In late May 1990, Merit's cooperative agreement with NSF was modified to cover the additional work. By the end of the year, Merit, SDSC, and NCSA were connected to an early T3 service and began testing the new T3 routers with real traffic. In addition, a new T3 research and test network was implemented to parallel the existing T1 test facility.
Important architecture and equipment changes came with the new T3 network. The core backbone equipment was moved from the universities and supercomputer sites to MCI's points-of-presence (POPs), and the RTs were replaced with RS/6000s and a card-to-card forwarding architecture. Many of the techniques introduced in the T3 RS/6000 routers have since been adopted by commercial router vendors.
As the backbone network service was growing in complexity and was re- engineered, increasing focus and resources were needed to keep pace with more complex technical, business, and policy environments. To meet these organizational challenges, ANS was created and announced in September 1990. ANS began to provide service for NSFNET as a subcontractor to Merit, with IBM, MCI, and others continuing to infuse new technology to develop the infrastructure.
During 1991, a year of refining the new backbone technology, the T1 and T3 networks existed in parallel. Difficulties in tuning the new technology prevented the network from being moved to full production status until late in the year, when all sixteen backbone sites comprising the NSFNET service were connected to the new ANSnet national T3 infrastructure. With expansion work completed and improved performance validated, several sites began using the T3 for their primary traffic path by November 1991. A final round of testing in mid- December set the stage for moving the remaining NSFNET traffic to the new backbone service in early 1992. The network now exceeded the T1 structure in stability by a factor of ten, with fewer outages and errors in all categories.
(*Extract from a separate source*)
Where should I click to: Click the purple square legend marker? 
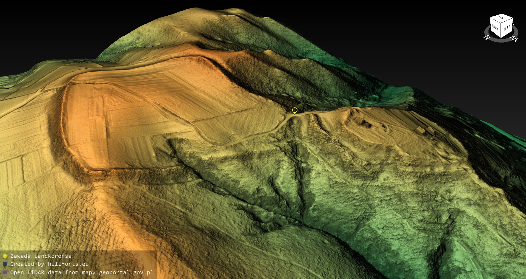coord(5,273)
The upgrade of the NSFNET backbone service to T3 was not only a technological and organizational challenge of the highest order. It also precipitated a greatly-needed, though contentious, community dialogue about the evolution and commercialization of the U.S. Internet. Internet Service Providers were springing up all over the country, from local dial-up providers to larger companies providing T1 and eventually T3 service, and there were now a growing number of vendors offering TCP/IP networking products and services.
During 1992, the National Science Board authorized an extension of Merit's cooperative agreement for eighteen months beyond the October 1992 expiration date in order for NSF to develop a follow-on solicitation for national networking, one that would accommodate the growing role of commercial providers and allow NSF to step back from actually operating a network to concentrate on supporting leading-edge research initiatives. NSF published a draft solicitation for community comment in 1992, and a new solicitation was issued in May 1993.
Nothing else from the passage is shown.